Task goal
Which lines in the data below contain the string "access"? Show each one.

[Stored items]
====

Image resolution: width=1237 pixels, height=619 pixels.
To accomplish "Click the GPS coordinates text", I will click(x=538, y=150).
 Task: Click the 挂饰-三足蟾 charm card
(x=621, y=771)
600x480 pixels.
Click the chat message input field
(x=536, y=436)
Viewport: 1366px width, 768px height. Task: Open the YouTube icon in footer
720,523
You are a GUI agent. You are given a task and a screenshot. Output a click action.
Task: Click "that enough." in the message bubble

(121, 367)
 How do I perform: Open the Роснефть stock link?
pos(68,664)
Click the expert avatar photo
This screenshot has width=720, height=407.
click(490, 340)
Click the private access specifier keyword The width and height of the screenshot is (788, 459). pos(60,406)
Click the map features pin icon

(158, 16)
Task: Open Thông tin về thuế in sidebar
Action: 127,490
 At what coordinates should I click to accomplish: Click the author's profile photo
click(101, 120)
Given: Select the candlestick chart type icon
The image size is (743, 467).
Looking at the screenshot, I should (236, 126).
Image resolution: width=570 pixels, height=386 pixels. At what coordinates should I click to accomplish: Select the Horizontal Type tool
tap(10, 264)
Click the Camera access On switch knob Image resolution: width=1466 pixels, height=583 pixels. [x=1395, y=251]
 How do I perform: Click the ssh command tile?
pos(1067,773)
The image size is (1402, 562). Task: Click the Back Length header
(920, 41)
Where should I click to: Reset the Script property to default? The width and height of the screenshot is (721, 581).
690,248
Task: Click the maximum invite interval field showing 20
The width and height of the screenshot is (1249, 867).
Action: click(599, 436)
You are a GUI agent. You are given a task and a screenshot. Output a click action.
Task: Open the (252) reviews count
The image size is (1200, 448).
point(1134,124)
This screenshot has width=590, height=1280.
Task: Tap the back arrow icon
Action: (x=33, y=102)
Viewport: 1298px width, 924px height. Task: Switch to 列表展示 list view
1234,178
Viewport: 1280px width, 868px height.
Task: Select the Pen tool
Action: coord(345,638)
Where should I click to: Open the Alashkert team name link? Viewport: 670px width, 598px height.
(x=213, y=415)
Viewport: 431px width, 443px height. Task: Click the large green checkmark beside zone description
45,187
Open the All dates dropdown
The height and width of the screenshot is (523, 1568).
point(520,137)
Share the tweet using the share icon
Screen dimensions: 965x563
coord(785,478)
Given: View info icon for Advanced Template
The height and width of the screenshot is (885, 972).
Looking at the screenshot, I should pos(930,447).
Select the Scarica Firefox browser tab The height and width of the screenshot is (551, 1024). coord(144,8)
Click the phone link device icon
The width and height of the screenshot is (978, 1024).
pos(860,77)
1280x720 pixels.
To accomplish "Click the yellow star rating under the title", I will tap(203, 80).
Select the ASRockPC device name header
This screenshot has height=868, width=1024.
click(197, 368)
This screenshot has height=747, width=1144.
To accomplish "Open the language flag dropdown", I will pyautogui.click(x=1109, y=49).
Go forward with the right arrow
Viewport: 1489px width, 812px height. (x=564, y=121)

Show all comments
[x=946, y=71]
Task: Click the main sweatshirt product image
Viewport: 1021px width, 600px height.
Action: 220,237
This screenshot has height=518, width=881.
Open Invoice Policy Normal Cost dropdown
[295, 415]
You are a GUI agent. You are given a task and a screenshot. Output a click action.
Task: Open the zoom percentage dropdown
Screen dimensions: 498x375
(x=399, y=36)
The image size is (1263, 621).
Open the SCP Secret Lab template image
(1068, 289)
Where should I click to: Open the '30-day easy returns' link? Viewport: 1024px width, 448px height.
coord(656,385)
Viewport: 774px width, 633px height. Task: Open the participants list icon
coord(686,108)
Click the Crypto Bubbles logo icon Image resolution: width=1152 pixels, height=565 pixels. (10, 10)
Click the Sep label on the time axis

====

Task response
Click the private access specifier keyword The width and height of the screenshot is (788, 459). pos(60,406)
Click the Camera access On switch knob Image resolution: width=1466 pixels, height=583 pixels. [x=1395, y=251]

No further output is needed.